Una svolta nel pensiero greco arrivò con la conquista del paese da parte dei romani, che livellarono le differenze tra le categorie rendendo tutti in primo luogo sudditi del sovrano di Roma.
Ci fu un livellamento nelle abitudini sessuali e le donne guadagnarono la posizione che bandiva l’adulterio anche per gli uomini, riconducendo la sessualità all’interno della famiglia ed al solo fine procreativo.
Questo scoraggiò i rapporti omosessuali e l’arrivo del cristianesimo diede fine alla promiscuità sessuale.

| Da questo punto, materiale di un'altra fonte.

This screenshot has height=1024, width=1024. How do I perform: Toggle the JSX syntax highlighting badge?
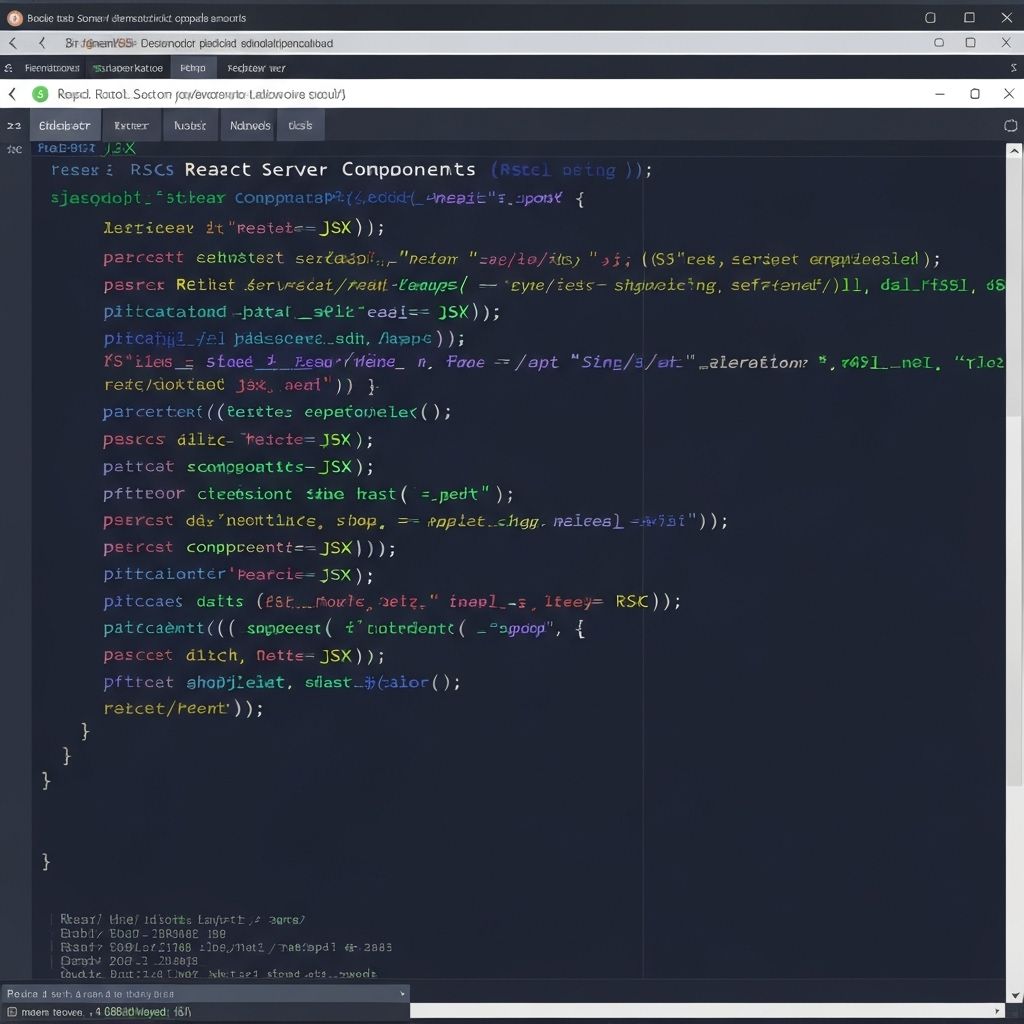(119, 147)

Giova ricordare che il puritanesimo sessuale del cristianesimo si impose su di un pensiero che aveva già modificato i costumi sessuali; infatti filosofi come Seneca, Epittèto, Plutarco e l’imperatore Marco Aurelio, già avevano sostenuto la necessità di porre argine e fine ad una sessualità come quella fino ad allora praticata.
La scuola medica di Alessandria d’Egitto, tra il I e II secolo d.C., formulò delle teorie scientifiche per cui era dannosa per la salute e la forza del corpo l’eccessiva attività sessuale.
L’eccessiva attività sessuale venne accusata di provocare malattie spaventose, come la gonorrea o la satiriasi (il corrispondente maschile della ninfomania), che portavano alla consunzione o alla follia.
Il rapporto sessuale era doveroso solo quando il corpo manifestava l’esigenza di eliminare il fluido spermatico in eccesso, senza stimolarlo con fantasie od apporti esterni.
Il modello di comportamento erotico diventò quello degli animali, che si danno al coito non perché “credono che il godimento sia un bene in sé, ma al solo scopo di espellere il seme … proprio come, credo, è per loro naturale eliminare gli escrementi e l’urina”; così scriveva il medico Galeno.
Gli eccessi, naturalmente, continuarono ad esistere e la continenza divenne la morale comune, con cui il cristianesimo si trovò in pieno accordo quando divenne la religione di Stato.